Extrait choisi
..............................

Publié le 16/02/2021 par Malko Douglas Tolley / Catégorie: Critique

Dans la plus ancienne ville du Moyen-Orient, une étudiante kurde, un musicien musulman et une petite fille chrétienne forment les pièces d’une mosaïque culturelle. Lorsque des bruits féroces sonnent l’arrivée de la guerre dans leur ville, un mystérieux poisson surgit pour les sauver.

Mosaic de Imge et Sine Özbilge

Après le succès de #21xoxo en 2020 avec notamment le grand prix du Supernova Digital Animation Festival de Denver, le nouveau court-métrage d’animation d’Imge et Sine Özbilge s’intéresse au vivre ensemble, à la religion et à la guerre au Moyen-Orient dans un récit touchant et humaniste.

L’histoire dépeint une ville de Damas vivante et cosmopolite où se côtoient diverses cultures. Alors que des panneaux pour des enseignes internationales aux slogans accrocheurs comme « Love Yourself » trônent sur les toits de la ville, le cosmopolitisme de la ville transparaît dès le début du court-métrage. Une femme voilée roule en skate-board avec des écouteurs sur les oreilles tandis qu’une femme plus âgée tire une charrette de débris dans une artère moins fréquentée.

Une fois le décor posé, l’attention se concentre sur les principaux protagonistes du film. Le fils d’un musicien musulman qui joue du violon. Une affiche de Nejmi Succari, le célèbre violoniste syrien d’Alep qui fut le disciple du légendaire Léopold Auer, gagnant de la finale du Concours Reine Elisabeth en 1963, est visible en arrière-plan.

Sa voisine de gauche est une jeune étudiante kurde qui possède dans sa collection les livres A modern History of the Kurds de David McDowall ainsi que Who Rules the World ? de Noam Chomsky. Une affiche de Turtles can fly, le film du réalisateur kurde Bahman Ghobadi primé un peu partout dans le monde, est visible dans le décor.

Sa voisine de droite est une petite fille chrétienne et la meilleure amie du petit musicien musulman. L’idée véhiculée durant la première partie de Mosaic promeut l’existence d’une cohabitation pacifique entre les personnes de cultes différents dans cette ville aux religions multiples où le Nazar Boncuk, cet œil porte-bonheur qui protège contre les démons, est visible partout.

..............................

Consignes
1. Recopiez fidèlement le passage de la critique de Mosaic qui commence par « L’histoire dépeint une » et se poursuit jusqu'à « artère moins fréquentée. ».
2. Répondez brièvement aux questions suivantes d'après la critique de Mosaic :
(a) Quel prix le court-métrage #21xoxo a-t-il notamment remporté en 2020 ?
(b) Quel slogan accrocheur figure sur les panneaux installés sur les toits de la ville ?
(c) Quel réalisateur a signé le film Turtles can fly ?
Fondez-vous exclusivement sur la critique de Mosaic.

Lignes de données
..............................

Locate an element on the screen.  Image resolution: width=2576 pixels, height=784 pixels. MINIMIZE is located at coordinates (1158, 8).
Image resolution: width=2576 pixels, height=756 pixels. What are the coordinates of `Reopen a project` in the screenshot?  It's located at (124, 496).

..............................

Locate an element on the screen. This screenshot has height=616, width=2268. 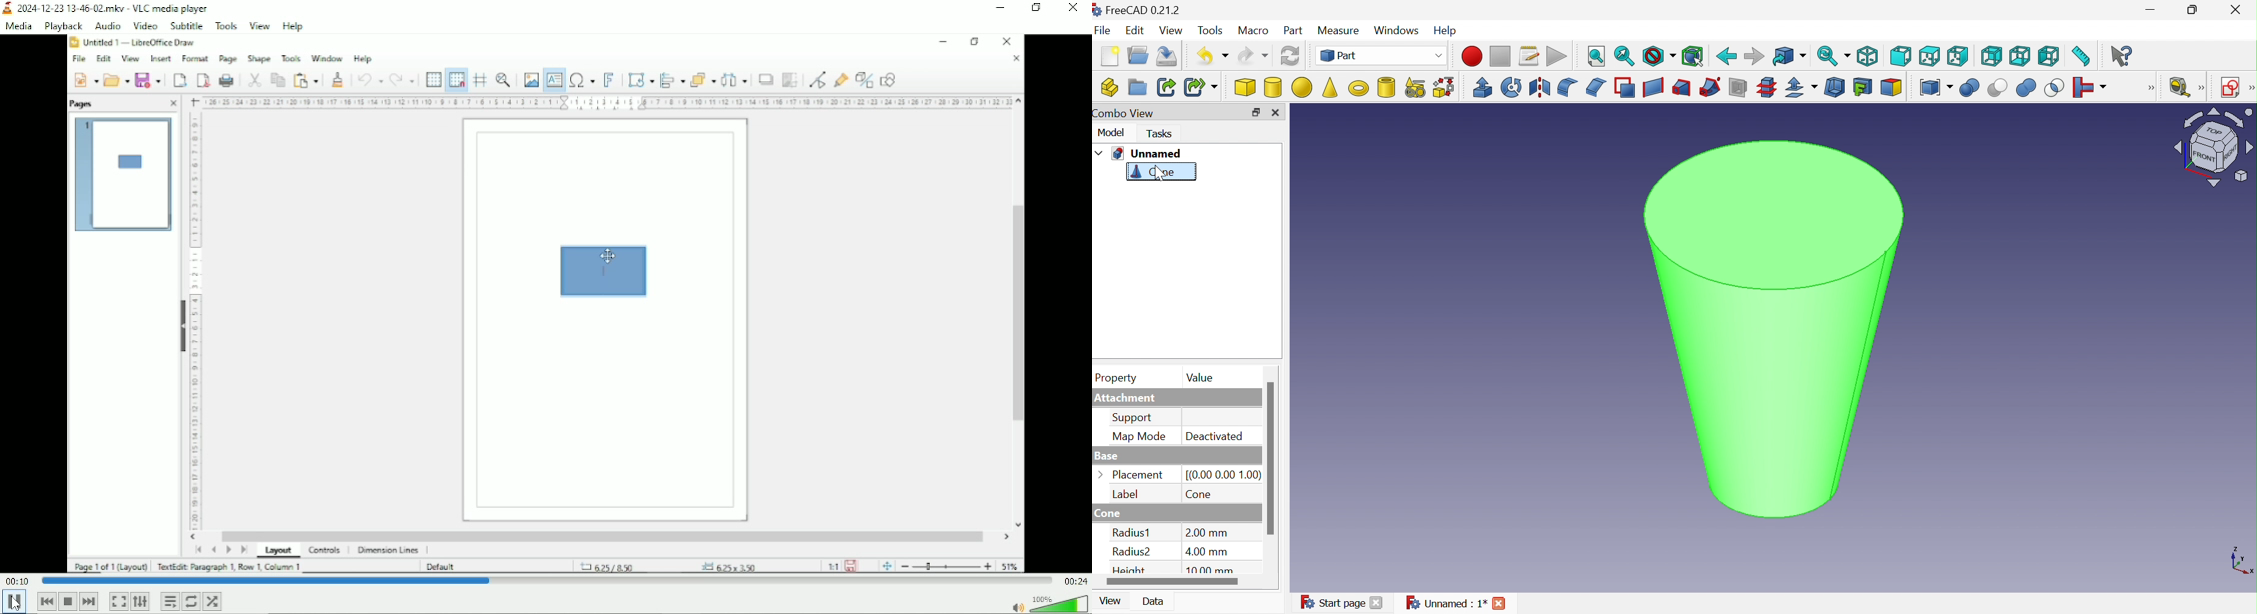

..............................

Réponses dans l'ordre
1.
L’histoire dépeint une ville de Damas vivante et cosmopolite où se côtoient diverses cultures. Alors que des panneaux pour des enseignes internationales aux slogans accrocheurs comme « Love Yourself » trônent sur les toits de la ville, le cosmopolitisme de la ville transparaît dès le début du court-métrage. Une femme voilée roule en skate-board avec des écouteurs sur les oreilles tandis qu’une femme plus âgée tire une charrette de débris dans une artère moins fréquentée.

2.
(a) Le grand prix du Supernova Digital Animation Festival de Denver.
(b) « Love Yourself ».
(c) Bahman Ghobadi.